◆ **RECORDS PROVIDED**
Content starts

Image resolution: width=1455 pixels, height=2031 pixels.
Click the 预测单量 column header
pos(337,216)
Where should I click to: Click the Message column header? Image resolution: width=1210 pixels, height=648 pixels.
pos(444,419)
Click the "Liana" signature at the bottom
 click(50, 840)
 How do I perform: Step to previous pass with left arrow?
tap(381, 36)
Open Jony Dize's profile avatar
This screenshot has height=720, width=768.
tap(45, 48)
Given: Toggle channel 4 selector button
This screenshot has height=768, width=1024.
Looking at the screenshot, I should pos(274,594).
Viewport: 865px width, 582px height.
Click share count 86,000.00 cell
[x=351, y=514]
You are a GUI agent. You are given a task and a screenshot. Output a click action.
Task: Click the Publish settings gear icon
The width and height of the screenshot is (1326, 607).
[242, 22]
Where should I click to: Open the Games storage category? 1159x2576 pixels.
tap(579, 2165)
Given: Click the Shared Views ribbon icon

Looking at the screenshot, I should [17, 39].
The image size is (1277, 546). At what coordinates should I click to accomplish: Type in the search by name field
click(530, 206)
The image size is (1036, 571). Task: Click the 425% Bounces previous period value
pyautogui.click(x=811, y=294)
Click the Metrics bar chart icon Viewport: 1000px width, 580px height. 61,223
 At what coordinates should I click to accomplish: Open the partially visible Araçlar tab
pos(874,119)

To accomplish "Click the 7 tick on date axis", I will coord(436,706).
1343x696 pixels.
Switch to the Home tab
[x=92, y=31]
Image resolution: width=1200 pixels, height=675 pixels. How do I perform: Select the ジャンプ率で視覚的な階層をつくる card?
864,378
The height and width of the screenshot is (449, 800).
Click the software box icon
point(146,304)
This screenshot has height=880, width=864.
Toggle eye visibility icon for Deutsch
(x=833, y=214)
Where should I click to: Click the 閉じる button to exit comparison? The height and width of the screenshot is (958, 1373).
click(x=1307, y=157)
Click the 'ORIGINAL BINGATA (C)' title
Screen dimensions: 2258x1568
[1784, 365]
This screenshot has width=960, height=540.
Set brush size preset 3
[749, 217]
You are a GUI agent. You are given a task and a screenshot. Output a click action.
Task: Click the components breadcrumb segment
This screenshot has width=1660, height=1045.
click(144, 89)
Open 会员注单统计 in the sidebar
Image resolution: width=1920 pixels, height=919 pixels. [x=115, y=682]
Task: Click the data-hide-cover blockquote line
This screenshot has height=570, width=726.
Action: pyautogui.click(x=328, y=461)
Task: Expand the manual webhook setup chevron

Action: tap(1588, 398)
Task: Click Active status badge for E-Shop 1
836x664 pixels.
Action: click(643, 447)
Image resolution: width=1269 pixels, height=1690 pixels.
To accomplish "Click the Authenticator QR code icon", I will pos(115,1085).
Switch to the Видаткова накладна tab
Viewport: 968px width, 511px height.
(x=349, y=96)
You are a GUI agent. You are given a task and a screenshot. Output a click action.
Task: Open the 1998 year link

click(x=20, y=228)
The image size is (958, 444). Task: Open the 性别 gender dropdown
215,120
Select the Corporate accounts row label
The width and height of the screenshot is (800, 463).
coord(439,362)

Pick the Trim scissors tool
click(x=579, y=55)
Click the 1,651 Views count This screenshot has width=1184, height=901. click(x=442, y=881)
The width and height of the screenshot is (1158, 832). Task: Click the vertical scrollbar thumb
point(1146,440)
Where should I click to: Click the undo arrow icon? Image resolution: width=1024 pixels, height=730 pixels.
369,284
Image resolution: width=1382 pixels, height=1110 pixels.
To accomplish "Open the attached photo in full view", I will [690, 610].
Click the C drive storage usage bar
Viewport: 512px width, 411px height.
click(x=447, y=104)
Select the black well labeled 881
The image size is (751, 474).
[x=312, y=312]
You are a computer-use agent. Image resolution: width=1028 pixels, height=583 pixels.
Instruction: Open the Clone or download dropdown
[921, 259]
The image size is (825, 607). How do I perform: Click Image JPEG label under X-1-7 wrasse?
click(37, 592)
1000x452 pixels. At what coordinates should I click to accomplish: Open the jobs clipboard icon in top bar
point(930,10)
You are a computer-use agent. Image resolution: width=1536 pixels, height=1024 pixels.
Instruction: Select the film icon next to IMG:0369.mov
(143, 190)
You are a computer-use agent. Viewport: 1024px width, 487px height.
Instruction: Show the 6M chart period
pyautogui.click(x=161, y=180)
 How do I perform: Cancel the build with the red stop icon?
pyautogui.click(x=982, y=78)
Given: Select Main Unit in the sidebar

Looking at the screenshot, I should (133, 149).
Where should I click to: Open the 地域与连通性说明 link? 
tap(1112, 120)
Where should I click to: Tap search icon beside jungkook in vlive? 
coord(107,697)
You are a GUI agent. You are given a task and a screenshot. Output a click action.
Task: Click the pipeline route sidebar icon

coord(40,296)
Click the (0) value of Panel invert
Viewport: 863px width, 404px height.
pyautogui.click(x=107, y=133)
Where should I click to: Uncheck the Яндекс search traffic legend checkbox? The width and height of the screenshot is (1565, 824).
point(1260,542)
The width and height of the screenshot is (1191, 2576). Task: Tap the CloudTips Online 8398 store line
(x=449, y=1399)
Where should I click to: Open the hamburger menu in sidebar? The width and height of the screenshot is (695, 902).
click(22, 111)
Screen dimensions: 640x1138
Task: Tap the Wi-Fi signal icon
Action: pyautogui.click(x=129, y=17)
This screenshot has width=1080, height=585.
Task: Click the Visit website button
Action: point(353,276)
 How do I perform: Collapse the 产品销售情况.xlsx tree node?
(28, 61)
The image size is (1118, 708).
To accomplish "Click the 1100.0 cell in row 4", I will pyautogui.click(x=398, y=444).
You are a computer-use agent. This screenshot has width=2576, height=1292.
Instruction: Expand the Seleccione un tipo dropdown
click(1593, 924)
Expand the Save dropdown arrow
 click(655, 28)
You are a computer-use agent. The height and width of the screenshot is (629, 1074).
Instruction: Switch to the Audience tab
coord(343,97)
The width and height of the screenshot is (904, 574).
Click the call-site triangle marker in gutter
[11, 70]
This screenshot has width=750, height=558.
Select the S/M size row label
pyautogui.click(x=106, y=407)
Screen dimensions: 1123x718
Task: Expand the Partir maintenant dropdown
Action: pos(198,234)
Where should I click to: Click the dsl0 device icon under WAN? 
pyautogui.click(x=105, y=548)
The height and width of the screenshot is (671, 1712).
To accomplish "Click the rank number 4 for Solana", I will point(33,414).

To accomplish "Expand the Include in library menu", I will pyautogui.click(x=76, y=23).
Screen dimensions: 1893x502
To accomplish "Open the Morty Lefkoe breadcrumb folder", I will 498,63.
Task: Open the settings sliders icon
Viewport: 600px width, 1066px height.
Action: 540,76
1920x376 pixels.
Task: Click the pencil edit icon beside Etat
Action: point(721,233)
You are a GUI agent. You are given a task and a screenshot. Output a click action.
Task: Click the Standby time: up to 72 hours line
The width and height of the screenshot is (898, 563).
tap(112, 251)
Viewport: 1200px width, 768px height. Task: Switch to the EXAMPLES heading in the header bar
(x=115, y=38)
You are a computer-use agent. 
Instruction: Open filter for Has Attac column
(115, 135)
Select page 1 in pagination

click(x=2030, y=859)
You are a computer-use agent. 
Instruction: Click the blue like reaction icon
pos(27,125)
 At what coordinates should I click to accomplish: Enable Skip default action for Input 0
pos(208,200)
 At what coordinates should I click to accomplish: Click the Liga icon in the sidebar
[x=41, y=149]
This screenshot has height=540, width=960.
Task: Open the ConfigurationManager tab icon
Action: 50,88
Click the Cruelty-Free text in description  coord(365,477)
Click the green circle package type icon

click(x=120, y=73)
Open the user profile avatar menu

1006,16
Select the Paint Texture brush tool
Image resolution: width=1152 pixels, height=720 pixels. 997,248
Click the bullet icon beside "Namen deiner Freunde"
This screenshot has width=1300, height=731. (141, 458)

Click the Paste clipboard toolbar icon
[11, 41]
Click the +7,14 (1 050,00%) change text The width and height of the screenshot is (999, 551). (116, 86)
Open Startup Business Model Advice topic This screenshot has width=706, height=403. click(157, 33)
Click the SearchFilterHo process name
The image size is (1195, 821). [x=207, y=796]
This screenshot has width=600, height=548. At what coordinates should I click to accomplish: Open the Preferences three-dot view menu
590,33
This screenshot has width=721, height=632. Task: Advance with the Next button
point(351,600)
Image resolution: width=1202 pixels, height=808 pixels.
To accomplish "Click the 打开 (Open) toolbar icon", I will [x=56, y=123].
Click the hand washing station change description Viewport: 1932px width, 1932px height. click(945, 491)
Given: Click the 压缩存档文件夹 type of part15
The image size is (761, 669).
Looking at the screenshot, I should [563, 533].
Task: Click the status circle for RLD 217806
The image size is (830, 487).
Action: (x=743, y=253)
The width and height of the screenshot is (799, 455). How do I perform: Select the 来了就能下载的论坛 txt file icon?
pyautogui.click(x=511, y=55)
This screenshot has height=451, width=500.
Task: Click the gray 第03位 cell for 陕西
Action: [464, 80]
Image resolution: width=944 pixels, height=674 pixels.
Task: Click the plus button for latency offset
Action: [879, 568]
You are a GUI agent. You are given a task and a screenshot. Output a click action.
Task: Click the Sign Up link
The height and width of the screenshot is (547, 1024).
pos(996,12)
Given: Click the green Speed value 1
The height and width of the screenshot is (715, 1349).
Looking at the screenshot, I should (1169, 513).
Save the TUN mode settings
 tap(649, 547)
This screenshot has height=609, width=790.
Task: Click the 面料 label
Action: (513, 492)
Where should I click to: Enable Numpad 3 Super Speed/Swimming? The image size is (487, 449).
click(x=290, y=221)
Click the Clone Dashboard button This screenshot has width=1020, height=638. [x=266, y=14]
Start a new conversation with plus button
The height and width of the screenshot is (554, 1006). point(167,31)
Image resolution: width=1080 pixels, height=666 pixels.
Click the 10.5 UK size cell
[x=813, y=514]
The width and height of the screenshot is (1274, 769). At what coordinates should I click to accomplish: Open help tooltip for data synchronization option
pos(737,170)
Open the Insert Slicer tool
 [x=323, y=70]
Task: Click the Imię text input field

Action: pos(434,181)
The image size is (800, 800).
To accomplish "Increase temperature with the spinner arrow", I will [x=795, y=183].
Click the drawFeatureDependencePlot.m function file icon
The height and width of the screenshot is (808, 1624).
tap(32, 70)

Content ends

Write down exactly the span of lines above from the one containing "Select the Paint Texture brush tool" to the one containing "Open Startup Business", both ends included.

◆ **COMPLETED TASK**
Select the Paint Texture brush tool
Image resolution: width=1152 pixels, height=720 pixels. 997,248
Click the bullet icon beside "Namen deiner Freunde"
This screenshot has width=1300, height=731. (141, 458)

Click the Paste clipboard toolbar icon
[11, 41]
Click the +7,14 (1 050,00%) change text The width and height of the screenshot is (999, 551). (116, 86)
Open Startup Business Model Advice topic This screenshot has width=706, height=403. click(157, 33)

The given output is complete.